Judging behavior… or judging motives?

Judging behavior or intention?The word ‘judge’ carries much unfair baggage. We revere good ‘judgment’ which is an essential leadership quality – while we recoil at the word judge. Those who are deficient in the ability to judge are likely to make decisions based on emotions and assumptions, ignore facts and do inadequate due diligence. They may believe their ‘gut’ decisions to be superior, and are often prone to being manipulated. [Ask any great salesperson].

Judge:

1. to form an opinion through careful weighing of evidence and testing of premises
2. to determine or pronounce after inquiry and deliberation

Judging behaviors is natural and appropriate. For a leader, it’s the first step toward establishing the gap between expectations and behaviors – and appropriately intervening [providing constructive feedback, clarifying expectations, coaching.]

Emotional intelligence doesn’t mean we make decisions based on emotions. Ideally, it means balancing consideration for the implications for others of our decisions and behaviors, while making rational, fact-based decisions. Interestingly, one of the ‘facts’ to be considered is the implications for the business if we disregard the impact on people. Circular logic at its best?

What creates problems is assuming malicious intent/ motivation based on behaviors we don’t like or don’t understand.

“We judge others by their behavior.
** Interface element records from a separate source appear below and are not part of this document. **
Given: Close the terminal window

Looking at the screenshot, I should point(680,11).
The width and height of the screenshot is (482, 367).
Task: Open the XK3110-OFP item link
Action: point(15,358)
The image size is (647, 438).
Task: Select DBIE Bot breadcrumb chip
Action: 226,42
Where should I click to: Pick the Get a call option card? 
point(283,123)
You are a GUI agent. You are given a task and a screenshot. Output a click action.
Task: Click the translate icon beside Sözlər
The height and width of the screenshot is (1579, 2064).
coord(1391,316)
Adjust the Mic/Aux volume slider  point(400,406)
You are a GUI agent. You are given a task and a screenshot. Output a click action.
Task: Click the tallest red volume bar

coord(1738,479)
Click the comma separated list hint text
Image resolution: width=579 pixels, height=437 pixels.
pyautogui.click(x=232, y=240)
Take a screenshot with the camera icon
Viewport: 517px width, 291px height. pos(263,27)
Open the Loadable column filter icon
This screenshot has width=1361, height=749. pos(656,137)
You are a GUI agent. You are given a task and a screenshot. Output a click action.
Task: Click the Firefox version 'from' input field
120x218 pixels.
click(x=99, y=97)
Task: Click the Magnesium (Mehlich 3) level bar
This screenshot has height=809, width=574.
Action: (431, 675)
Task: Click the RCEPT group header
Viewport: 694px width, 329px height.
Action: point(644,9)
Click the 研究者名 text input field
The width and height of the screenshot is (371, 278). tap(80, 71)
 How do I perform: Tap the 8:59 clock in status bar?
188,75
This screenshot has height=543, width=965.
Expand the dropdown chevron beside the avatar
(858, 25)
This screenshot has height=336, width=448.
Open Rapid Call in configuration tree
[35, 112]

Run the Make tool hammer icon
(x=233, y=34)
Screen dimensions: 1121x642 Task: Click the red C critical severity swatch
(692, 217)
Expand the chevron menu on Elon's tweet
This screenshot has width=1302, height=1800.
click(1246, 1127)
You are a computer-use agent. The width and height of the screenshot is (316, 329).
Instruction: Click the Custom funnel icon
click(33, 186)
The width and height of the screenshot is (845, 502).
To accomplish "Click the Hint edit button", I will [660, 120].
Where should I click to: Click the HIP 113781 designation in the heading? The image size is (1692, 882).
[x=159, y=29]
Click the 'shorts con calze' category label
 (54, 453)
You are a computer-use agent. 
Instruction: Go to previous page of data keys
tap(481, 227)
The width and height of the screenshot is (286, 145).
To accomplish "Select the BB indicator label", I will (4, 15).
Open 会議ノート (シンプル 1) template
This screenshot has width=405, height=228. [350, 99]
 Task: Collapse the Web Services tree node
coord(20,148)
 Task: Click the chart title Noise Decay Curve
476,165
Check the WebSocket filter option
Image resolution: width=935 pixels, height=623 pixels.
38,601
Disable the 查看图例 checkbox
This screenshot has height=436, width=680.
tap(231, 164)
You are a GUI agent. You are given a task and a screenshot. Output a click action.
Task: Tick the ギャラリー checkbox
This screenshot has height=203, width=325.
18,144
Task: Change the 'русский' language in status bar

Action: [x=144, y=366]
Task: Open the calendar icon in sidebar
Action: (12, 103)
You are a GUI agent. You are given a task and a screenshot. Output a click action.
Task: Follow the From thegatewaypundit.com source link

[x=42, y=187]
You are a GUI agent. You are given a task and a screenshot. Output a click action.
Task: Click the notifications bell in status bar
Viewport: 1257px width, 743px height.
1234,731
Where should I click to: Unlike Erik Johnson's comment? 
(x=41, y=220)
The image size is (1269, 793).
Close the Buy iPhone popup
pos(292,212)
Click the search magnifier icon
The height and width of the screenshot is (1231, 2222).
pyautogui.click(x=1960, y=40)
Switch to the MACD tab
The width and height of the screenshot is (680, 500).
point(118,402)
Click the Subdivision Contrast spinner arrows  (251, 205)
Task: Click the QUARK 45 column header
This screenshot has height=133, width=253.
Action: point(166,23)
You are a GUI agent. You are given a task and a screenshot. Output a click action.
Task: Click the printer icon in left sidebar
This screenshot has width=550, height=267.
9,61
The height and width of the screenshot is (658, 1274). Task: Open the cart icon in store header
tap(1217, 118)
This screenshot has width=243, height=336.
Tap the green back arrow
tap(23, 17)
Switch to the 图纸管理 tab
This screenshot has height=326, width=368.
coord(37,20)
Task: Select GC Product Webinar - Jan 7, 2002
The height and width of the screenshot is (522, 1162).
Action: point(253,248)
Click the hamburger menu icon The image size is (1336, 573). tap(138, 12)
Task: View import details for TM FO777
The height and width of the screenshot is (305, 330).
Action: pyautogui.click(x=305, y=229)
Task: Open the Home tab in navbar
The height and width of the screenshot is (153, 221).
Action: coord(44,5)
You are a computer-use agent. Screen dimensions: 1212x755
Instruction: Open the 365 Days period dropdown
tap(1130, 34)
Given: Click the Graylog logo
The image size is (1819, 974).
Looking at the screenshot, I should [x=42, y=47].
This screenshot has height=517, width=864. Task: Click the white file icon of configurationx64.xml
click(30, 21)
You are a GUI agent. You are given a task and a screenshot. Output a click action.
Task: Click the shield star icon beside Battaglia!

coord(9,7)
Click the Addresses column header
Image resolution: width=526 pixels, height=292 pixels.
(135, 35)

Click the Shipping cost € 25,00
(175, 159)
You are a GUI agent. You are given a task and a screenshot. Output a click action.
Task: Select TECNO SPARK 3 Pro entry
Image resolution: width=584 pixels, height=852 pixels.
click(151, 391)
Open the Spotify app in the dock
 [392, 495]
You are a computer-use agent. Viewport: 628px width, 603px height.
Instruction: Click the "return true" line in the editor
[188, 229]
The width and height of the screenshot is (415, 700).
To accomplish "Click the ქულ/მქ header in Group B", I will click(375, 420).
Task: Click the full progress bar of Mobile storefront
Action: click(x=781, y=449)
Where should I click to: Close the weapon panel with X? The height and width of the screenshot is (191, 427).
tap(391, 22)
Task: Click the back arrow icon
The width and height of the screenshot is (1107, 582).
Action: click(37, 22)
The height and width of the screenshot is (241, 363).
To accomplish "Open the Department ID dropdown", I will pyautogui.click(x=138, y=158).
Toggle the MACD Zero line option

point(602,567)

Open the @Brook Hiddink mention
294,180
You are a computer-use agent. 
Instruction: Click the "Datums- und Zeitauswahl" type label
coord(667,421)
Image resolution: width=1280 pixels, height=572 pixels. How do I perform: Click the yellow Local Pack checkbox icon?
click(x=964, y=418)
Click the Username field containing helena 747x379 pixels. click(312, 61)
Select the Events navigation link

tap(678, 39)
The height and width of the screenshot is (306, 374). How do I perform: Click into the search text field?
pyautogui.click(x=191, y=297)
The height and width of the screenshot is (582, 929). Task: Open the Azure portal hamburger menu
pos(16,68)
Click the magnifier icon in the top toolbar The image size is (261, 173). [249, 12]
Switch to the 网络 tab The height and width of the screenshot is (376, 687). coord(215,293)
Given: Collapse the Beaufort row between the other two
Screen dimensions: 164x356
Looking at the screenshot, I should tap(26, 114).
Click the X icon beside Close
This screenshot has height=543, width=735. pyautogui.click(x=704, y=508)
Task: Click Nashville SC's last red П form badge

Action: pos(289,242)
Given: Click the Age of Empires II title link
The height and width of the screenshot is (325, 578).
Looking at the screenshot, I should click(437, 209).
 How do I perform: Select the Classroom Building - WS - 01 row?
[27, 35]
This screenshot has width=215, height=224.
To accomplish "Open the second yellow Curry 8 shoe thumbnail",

We judge ourselves by our intentions”

– Ian Percy

Too often, this leads to actively demonizing an individual based on their behaviors – a tendency which is more responsible for chaos, dysfunction and declining performance than the behaviors that were originally called into question. It’s the antithesis of emotional intelligence. It’s distracting and often destructive.

Those who routinely and vocally judge the intentions and motivations of others are essentially holding up a mirror to their own motivations. …and may be deflecting attention from their own deficiencies. When considering who requires intervention and corrective action – let’s put them at the top of the list.